• Your task: Please transcribe the entries exactly and omit the images they contain.

**** Data provided ****

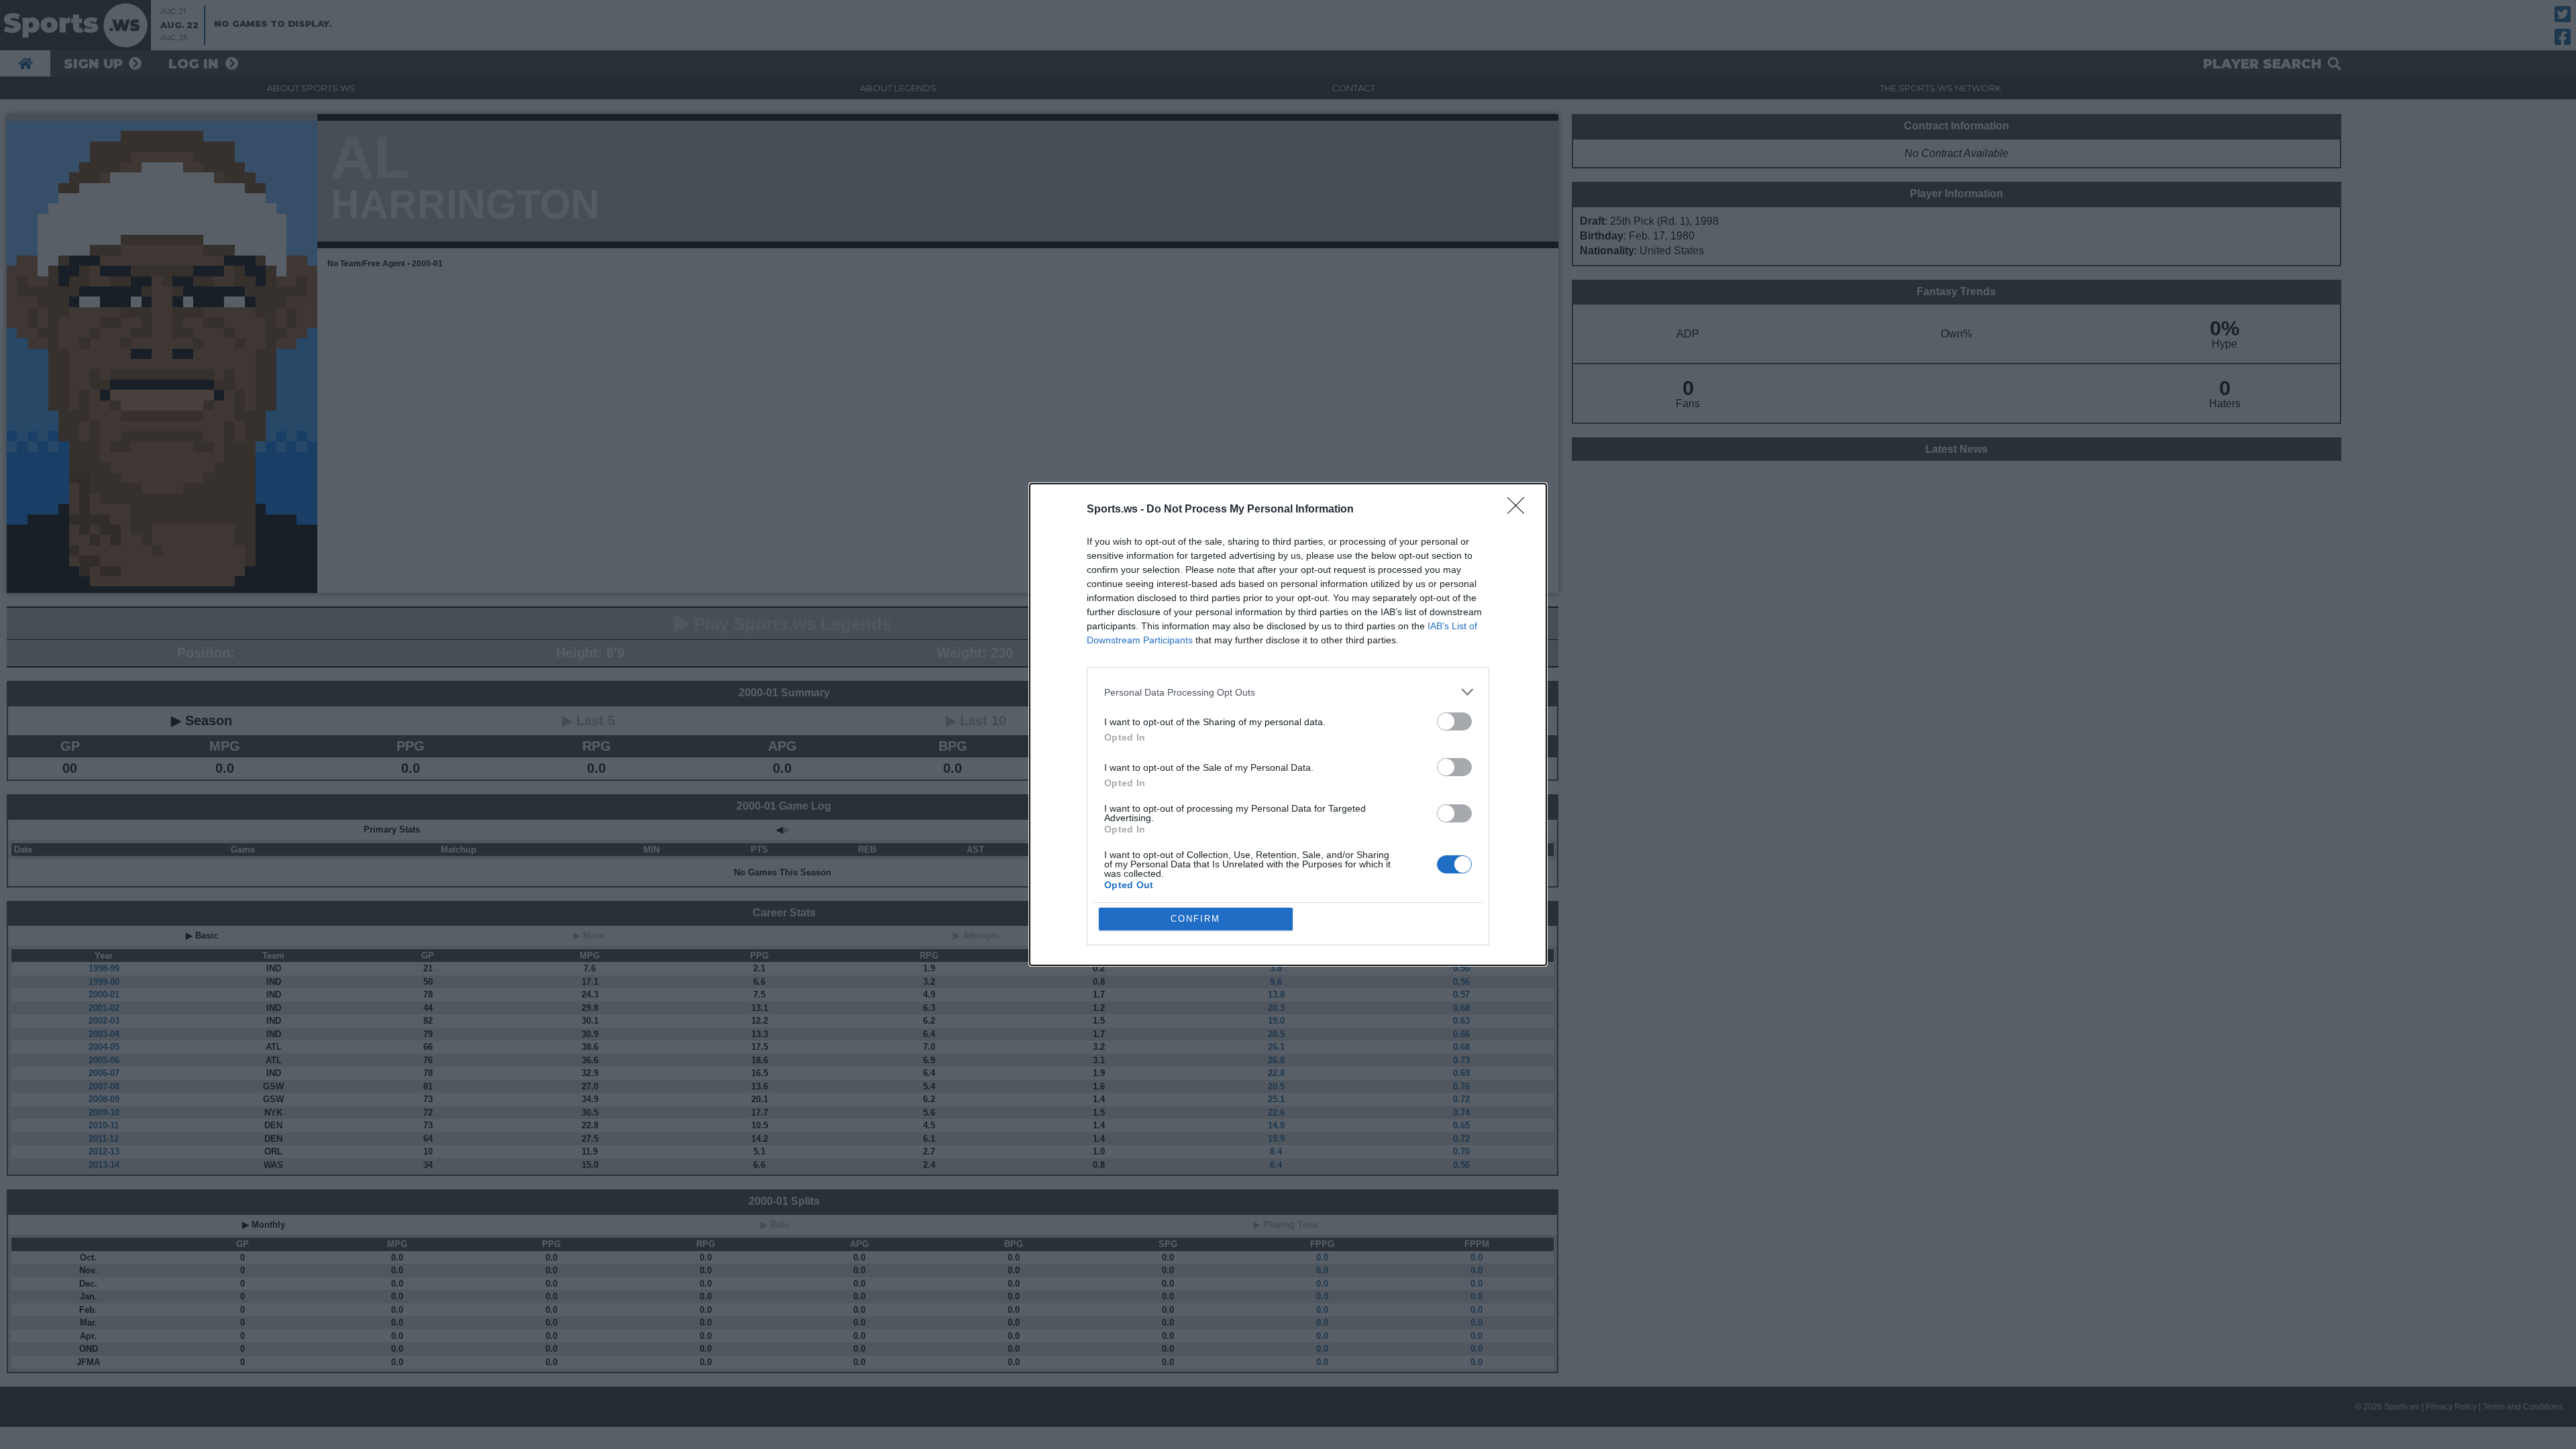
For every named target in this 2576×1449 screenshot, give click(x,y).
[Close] (1520, 510)
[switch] (1454, 721)
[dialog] (1288, 724)
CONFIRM (1195, 919)
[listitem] (1288, 692)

****

• Solution for this task:
For every named target in this 2576×1449 screenshot, give click(x,y).
[Close] (1520, 510)
[switch] (1454, 721)
[dialog] (1288, 724)
CONFIRM (1195, 919)
[listitem] (1288, 692)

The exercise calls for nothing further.